Text to read start
Well, cork isn't exactly cheap. 

75 feet O-Scale Cork Roadbed $38.69


----------



## gumguy (Feb 11, 2014)

Ok everyone, I have read your suggestions, but has anyone come up with a best solution to cut the noise level. Around my ceiling I have 5 locomotives running at the same time with fasttrack laying on MDF and it can get noisy. I can hear the roar of the track. I used fasttrack because of the positive feed back. I have been pleasantly surprised with the voltage retention; 81 feet, 5 trains, one TIU, on one Z1000 and did not need any buse lines, no fall off of voltage at all. Now getting fasttrack to snap together can be an issue, sometimes it snaps easily and other times it is a fight.


----------



## gumguy (Feb 11, 2014)

I do not have my fastrack fastened down plus it is laying on MDF around my ceiling; does anyone have experience with fastening or not fastening down. I listened to my track one more time and it actually creaks and crackles from the plastic as the train goes over. It is hard to hear the clackety clack as the train picks up speed; maybe the roar is normal but the plastic creaking?
Text to read end
Your tasks:
**A)** Answer these from the track-noise thread:
(i) What price is listed for 75 feet of O-Scale Cork Roadbed?
(ii) How many locomotives does gumguy run at the same time around the ceiling?
(iii) What two sounds does gumguy say the plastic makes as the train goes over?
**B)** Can you extend the track-noise thread, picking up right after its final sentence?
The data has no connection to the track-noise thread.
Provided material start
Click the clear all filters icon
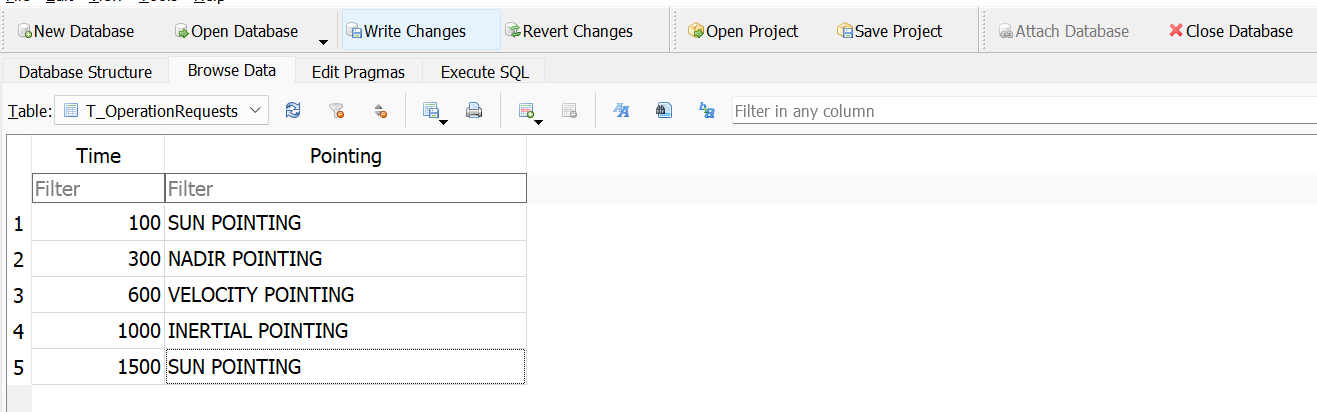 pos(337,111)
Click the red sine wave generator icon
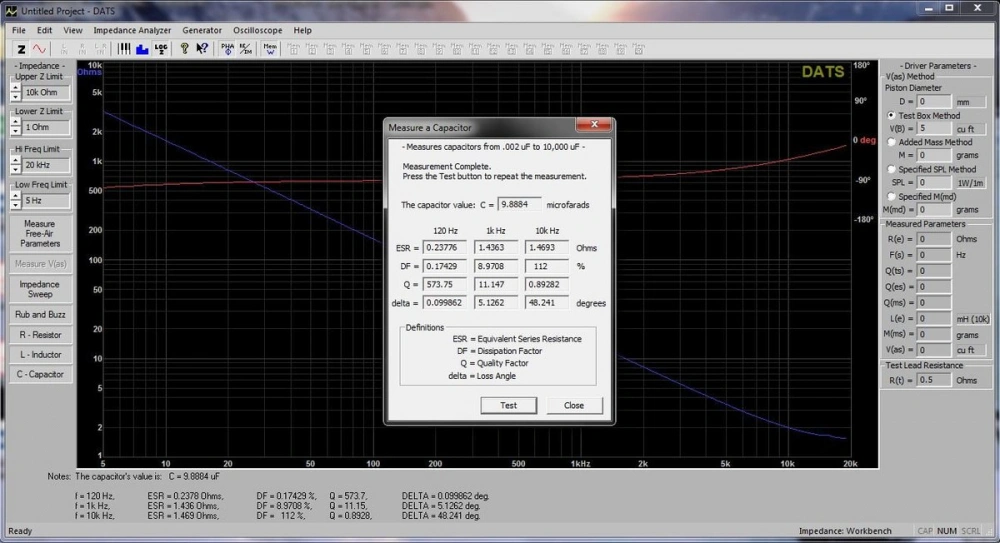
Provided material end
Exercise responses:
**A)**
(i) $38.69
(ii) Five
(iii) It creaks and crackles.

**B)**
----------



## gunrunnerjohn (Nov 10, 2010)

You'll doubtless hear some funny noises the way you have it. The best results in quieting Fastrack have been to put it on a thin foam base and then fill the cavity with some sound absorbent material. Much of the noise is the echo chamber created by the hollow base. I tried a small oval fitting some foam inside on carpet, and the difference was amazing over plain Fastrack.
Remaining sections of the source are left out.